◆ Data provided
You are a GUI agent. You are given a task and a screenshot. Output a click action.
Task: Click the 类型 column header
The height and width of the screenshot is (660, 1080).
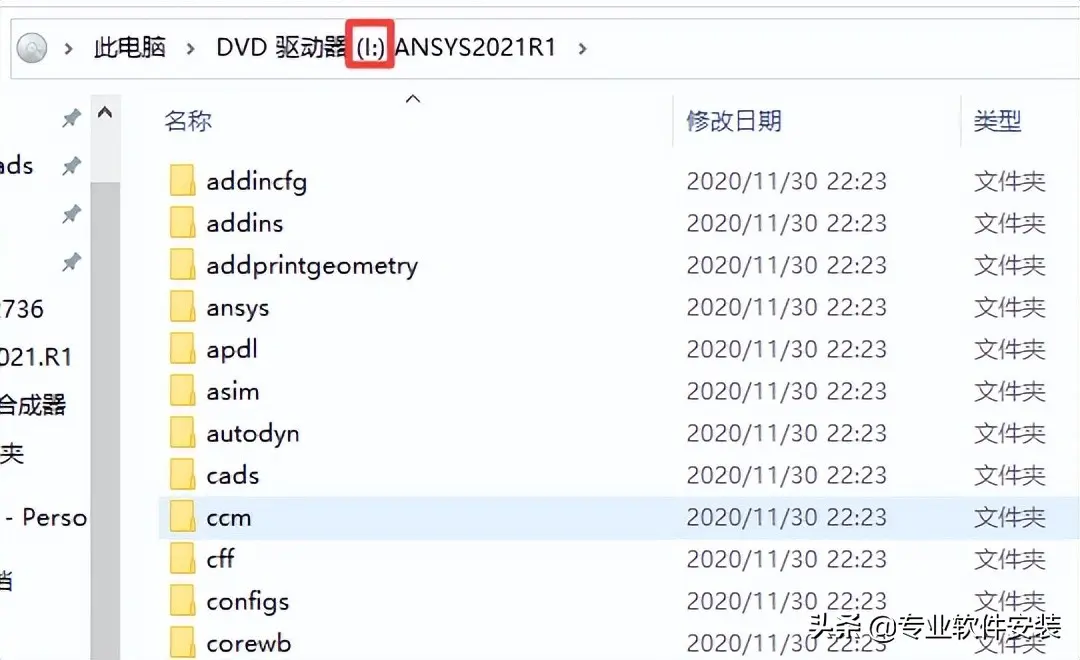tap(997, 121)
...
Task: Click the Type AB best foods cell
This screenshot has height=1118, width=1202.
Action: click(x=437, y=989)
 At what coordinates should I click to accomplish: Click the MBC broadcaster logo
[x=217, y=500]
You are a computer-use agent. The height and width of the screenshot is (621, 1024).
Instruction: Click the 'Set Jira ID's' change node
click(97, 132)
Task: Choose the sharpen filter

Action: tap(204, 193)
---
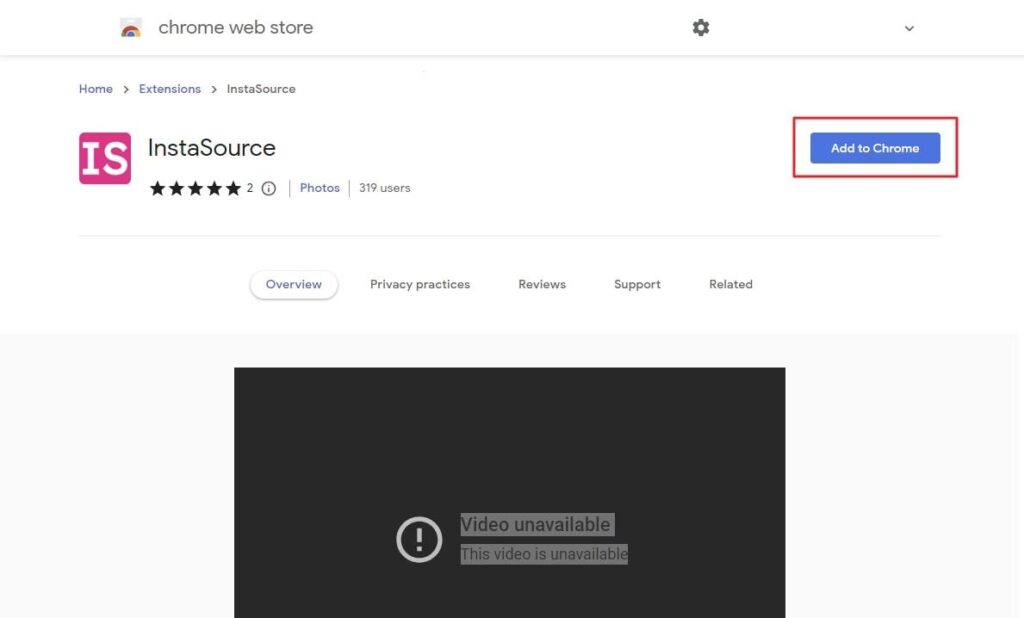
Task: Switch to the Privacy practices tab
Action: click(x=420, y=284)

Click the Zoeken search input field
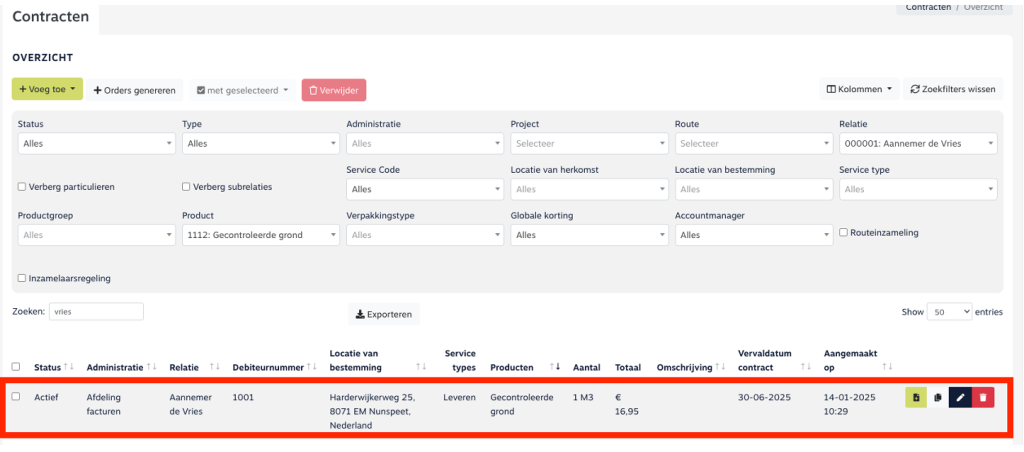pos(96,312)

◆ Task item
From the lines above, copy those that contain the word "agent".

◆ Output
You are a GUI agent. You are given a task and a screenshot. Output a click action.
You are a computer-use agent. The height and width of the screenshot is (621, 1024).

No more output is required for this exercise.